Countries ought to plan for end-of-life care, report argues.

In June 2013, a flood in Uttarakhand, an Indian Himalayan state, killed thousands of people, swept villages away, and seriously damaged the state’s hydroelectric dams and powerhouses. The dam at Vishnuprayag, on the Alaknanda River, was buried in mud and boulders. Photo © Dhruv Malhotra/Circle of Blue

By Brett Walton, Circle of Blue

A global dam-building binge that spanned the early- to mid-20th century is now reaching a turning point, according to a report published by the United Nations University Institute for Water, Environment, and Health.

These dams are nearing middle and old age, when their operation and maintenance poses growing financial, environmental, and safety challenges. Though each dam is a unique case, an older fleet has common risks: Rising maintenance costs and declining capacity to store water due to sediment buildup. Continued environmental harm from blocking fish migration and stagnant waters in their reservoirs. And designs that may not stand up to an era of more intense rainstorms and severe weather, putting them in danger of collapse.

The authors write that their purpose is to draw government attention to the problem of aging dams and initiate discussions about end-of-life care so that proper procedures are in place for decommissioning and removing structures whose costs now outweigh their benefits.
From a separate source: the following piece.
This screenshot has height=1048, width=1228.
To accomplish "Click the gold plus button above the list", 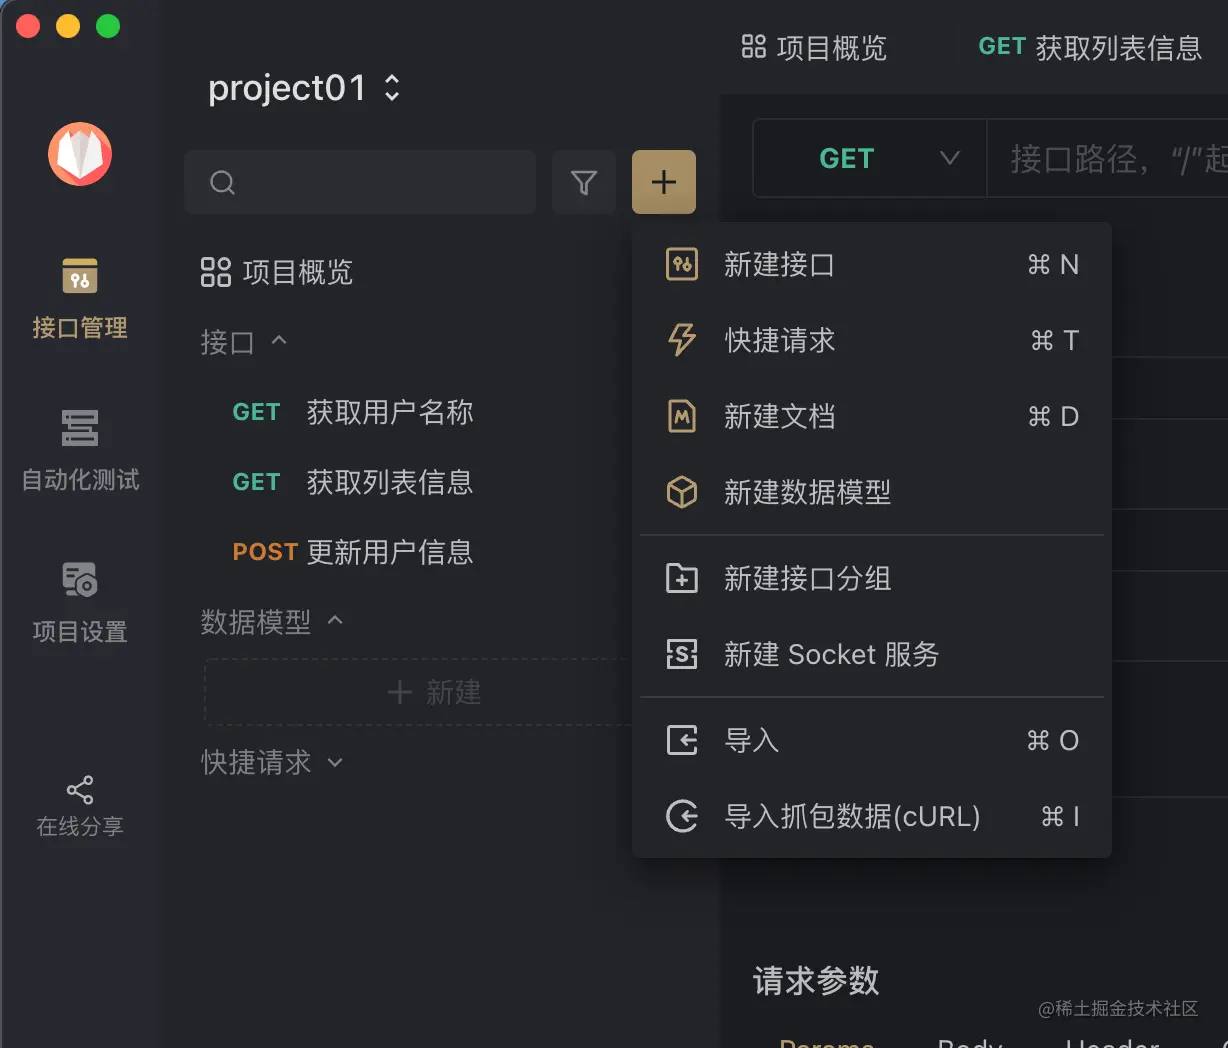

“With the mass ageing of dams well underway, it is important to develop a framework of protocols that will guide and accelerate the process of dam removal,” they write.

Several notable dam failures have occurred in the United States in the last five years, from Edenville Dam in Michigan to Spencer Dam in Nebraska to dozens of dams in the Carolinas that crumbled during tropical storms. In 2017, nearly 190,000 people were evacuated downstream of Oroville Dam, in California, after the spillway cracked amid surging outflows during a wet winter.

In 2015, California tore down the 106-foot-high San Clemente Dam on the Carmel River because the dam was at risk of collapsing in an earthquake. Photo via Kelly Grow / California Department of Water Resources

There are more than 58,700 large dams worldwide — a category largely defined by structures taller than 15 meters, or 49 feet. These dams are designed for a range of purposes: to supply water for irrigation and cities, generate electricity, hold mining waste, protect against flooding, and provide playgrounds for boaters.

The United States, one of the first countries to embrace widespread damming of rivers, is now the leader in tearing them down. The conservation group American Rivers has tracked 1,722 dam removals there since 1912. The pace of removals has accelerated. Eighty-five percent have been torn down in the last three decades, including two dams on the Elwha River, in Washington state, which is the world’s largest dam removal project to date.

Most of the removals in the United States, however, have been smaller dams, due to the expense and complexity of taking down larger structures. The Elwha project took more than two decades from planning to completion and cost nearly $325 million.

Just as human health varies among individuals, age alone is an inadequate indicator of a dam’s condition, the report says. Even young dams are risky if they were poorly constructed — Sardoba Dam, which collapsed in Uzbekistan last year, was only three years old. But a rule of thumb is that after 50 years maintenance problems become more problematic.

Many large dams are already in that age range. In North America and Asia, more than 16,000 such structures are between 50 and 100 years old, according to the International Commission on Large Dams. More than 2,300 dams have passed their centennial year. Some countries are dominated by geriatric structures. In Japan and the United Kingdom, the average age of large dams is above 100 years.

Globally, dam building peaked in the 1970s, meaning that the U.S. experience is a precursor. The world is at the cusp of the era of dam retirement, especially in Asia, where China, India, Japan, and South Korea are among the leaders in the number of large dams.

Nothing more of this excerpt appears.